Yes and no. No in the sense that for this particular application I don't
think it makes much difference how you define an "observer", namely if you
think that the real difficulty was getting to complex organisms (like
vertebrae) and that the step from there to human-level intelligence was
*relatively* easy. But yes in the sense that there are many other cases
where how you define "observer" will make a big difference to what results
you get when trying to account for observational selection effects. The
more general problem here is how to define the reference class. (Remember,
the Self-Sampling Assumption says you should think of yourself as a random
sample from all observers in your reference class, so you need to know what
that class is.) The precise solution to this is not currently known (though
I have some ideas that I haven't yet articulated that possibly might solve
this.)
> >For example, we can compare
> >the time it actually took for intelligent life to evolve and compare that
> >to the time that was available (an upper bound on which is given by the
> >time when the sun engulfs the earth in about five billion years).
>
>Hsssss... The sun engulfing the planet is a very poor limit unless
>you are taking a very anthropic view of what "life" must look like.
>The habitable water zones shrink as the stars get smaller (K & M
>class), but they are much more numerous and live much longer.
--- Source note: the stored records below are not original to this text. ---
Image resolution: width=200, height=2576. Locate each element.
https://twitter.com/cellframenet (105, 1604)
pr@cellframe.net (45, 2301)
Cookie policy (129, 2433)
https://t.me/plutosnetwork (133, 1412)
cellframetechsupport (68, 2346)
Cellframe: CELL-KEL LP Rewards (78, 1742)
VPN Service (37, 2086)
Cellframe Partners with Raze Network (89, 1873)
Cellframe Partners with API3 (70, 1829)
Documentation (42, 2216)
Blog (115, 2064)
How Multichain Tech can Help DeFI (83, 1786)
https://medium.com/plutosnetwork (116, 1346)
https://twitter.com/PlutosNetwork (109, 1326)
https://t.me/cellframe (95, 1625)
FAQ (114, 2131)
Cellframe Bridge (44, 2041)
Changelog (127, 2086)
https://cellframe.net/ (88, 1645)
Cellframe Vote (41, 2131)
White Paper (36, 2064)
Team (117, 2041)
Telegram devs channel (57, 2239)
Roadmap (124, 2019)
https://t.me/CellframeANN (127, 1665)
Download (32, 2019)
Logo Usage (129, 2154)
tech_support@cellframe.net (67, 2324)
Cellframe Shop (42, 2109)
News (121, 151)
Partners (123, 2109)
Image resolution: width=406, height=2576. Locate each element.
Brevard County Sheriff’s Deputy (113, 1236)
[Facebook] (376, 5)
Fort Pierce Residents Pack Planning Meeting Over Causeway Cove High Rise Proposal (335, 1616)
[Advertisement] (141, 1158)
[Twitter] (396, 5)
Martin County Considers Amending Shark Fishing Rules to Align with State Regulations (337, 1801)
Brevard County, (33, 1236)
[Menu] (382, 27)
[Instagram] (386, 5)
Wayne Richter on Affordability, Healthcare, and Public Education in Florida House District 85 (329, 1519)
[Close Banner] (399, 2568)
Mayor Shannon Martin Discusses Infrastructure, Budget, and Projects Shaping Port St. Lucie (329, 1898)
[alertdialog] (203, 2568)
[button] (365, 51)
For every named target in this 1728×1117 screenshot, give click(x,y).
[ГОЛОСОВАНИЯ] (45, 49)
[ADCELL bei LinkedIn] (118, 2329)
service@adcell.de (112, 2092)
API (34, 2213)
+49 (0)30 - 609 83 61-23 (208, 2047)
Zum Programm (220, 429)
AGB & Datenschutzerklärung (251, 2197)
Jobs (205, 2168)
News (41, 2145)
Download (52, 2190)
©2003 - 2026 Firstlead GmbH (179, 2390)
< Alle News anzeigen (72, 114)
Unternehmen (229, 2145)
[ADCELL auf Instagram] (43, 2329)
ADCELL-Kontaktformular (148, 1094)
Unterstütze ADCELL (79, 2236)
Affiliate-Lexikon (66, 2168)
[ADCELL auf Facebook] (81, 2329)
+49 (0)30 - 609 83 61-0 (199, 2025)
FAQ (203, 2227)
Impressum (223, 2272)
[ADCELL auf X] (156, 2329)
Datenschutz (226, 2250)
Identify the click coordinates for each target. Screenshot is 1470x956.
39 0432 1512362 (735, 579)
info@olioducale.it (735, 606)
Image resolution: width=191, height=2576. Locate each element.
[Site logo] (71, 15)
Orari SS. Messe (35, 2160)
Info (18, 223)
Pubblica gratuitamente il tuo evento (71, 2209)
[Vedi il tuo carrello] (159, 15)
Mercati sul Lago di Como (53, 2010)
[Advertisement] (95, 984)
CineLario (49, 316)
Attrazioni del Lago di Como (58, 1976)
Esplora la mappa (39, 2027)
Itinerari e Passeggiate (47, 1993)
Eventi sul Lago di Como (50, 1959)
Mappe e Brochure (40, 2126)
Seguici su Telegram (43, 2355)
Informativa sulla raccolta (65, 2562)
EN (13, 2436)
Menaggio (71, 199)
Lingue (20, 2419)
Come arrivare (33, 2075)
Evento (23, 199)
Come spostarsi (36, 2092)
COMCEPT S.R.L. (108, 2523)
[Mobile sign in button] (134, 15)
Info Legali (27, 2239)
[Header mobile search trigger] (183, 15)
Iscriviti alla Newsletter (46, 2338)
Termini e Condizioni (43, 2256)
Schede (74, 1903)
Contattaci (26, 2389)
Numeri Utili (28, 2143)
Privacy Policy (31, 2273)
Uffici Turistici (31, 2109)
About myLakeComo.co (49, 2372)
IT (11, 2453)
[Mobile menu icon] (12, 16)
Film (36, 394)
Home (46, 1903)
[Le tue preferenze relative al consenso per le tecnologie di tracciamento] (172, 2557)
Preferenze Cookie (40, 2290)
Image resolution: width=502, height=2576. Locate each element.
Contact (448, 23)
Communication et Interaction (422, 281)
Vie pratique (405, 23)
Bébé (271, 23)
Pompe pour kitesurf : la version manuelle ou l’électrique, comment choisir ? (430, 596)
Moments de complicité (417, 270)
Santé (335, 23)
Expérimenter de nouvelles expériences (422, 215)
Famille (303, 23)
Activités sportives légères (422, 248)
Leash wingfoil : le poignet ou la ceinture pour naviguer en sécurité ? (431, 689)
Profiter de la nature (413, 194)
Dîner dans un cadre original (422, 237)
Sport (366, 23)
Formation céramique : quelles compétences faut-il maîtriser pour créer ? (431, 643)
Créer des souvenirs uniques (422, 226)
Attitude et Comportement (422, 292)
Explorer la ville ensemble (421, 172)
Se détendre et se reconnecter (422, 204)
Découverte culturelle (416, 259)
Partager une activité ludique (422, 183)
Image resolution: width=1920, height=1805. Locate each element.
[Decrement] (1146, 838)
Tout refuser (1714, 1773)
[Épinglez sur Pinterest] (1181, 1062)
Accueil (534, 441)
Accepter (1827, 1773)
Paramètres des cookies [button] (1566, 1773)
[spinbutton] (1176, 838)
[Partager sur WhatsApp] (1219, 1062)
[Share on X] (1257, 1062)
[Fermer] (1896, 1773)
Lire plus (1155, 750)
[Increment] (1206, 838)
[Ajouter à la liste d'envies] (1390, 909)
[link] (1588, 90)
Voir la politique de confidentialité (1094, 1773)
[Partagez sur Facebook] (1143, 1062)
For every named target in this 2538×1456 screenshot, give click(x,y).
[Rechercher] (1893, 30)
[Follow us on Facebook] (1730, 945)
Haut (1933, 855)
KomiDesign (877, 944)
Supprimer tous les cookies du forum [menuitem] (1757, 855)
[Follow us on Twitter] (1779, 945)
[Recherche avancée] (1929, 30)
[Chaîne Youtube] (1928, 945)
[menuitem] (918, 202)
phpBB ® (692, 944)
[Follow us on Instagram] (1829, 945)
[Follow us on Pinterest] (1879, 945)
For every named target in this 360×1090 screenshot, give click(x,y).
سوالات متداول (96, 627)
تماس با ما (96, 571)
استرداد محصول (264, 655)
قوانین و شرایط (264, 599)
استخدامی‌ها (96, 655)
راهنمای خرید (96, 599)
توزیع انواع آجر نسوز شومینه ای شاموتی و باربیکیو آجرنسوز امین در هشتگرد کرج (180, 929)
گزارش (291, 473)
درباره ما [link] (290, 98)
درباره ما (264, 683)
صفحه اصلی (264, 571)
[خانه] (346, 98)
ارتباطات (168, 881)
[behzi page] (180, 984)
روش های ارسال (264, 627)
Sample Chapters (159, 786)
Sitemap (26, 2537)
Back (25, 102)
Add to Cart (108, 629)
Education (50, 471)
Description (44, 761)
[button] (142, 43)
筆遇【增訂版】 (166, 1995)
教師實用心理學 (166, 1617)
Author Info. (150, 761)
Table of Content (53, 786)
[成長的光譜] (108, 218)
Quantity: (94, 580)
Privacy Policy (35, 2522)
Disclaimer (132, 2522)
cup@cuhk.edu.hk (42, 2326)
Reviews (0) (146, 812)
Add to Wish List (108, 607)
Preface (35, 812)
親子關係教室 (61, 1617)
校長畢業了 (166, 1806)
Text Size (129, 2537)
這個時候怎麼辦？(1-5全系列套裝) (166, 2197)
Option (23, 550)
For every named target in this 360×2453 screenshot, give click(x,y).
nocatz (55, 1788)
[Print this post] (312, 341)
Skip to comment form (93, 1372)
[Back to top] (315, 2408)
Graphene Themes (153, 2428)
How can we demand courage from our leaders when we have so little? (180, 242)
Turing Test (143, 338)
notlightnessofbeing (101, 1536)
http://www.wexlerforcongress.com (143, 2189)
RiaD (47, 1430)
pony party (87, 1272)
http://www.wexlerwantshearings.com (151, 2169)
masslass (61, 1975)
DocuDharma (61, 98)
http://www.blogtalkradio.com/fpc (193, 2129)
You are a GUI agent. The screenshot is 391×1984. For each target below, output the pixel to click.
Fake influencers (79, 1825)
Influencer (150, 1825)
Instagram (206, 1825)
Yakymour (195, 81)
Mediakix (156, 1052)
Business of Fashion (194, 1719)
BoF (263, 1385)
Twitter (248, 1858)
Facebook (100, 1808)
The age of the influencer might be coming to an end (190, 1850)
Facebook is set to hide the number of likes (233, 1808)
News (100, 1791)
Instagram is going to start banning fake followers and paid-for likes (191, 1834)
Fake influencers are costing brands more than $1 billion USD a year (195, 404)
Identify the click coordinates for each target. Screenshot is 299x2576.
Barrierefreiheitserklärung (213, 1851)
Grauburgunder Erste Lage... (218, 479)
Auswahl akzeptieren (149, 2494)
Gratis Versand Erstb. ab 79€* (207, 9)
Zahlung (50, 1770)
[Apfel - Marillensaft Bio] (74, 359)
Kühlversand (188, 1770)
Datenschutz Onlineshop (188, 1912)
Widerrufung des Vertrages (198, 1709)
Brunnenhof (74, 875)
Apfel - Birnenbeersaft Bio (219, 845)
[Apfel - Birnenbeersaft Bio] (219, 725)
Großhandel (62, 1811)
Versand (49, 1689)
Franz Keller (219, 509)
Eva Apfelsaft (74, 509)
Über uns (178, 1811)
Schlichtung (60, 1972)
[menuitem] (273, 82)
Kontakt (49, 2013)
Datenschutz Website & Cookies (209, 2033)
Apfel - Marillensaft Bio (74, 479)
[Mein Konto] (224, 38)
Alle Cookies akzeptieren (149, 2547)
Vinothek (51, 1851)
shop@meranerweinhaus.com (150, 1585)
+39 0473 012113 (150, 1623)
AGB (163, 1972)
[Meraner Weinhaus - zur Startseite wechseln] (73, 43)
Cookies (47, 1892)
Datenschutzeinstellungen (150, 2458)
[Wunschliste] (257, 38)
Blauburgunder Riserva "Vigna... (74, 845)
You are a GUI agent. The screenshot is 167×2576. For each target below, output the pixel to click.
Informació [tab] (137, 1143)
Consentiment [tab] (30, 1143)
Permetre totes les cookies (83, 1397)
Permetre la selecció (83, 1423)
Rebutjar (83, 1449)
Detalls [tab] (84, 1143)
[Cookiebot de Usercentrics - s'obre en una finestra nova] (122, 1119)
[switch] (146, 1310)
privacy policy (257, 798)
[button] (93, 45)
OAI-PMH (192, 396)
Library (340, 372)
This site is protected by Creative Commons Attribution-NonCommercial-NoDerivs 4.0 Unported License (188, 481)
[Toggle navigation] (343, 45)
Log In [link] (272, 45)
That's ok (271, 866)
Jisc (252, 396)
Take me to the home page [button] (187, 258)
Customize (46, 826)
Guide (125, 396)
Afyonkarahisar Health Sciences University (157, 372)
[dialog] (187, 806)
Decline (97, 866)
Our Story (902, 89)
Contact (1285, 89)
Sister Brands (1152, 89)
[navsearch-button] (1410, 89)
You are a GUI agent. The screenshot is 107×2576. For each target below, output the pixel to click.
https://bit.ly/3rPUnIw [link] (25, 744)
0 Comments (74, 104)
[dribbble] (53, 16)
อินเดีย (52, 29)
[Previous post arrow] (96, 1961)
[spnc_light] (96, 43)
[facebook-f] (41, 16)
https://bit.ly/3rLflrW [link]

Free-formed
>or wandering planets (flung out of solar systems by gravitational sling-shots)
>could still evolve life based on energy from gravitational contraction
>or radioactive decay if they formed in regions significantly enriched
>by SN explosions with radioactive elements. While the matter density
>of gas clouds is low, we know they are seedded with the building
>blocks of life, have energy sources in nearby stars and have very
>large (>> solar) masses (which may offset their low density).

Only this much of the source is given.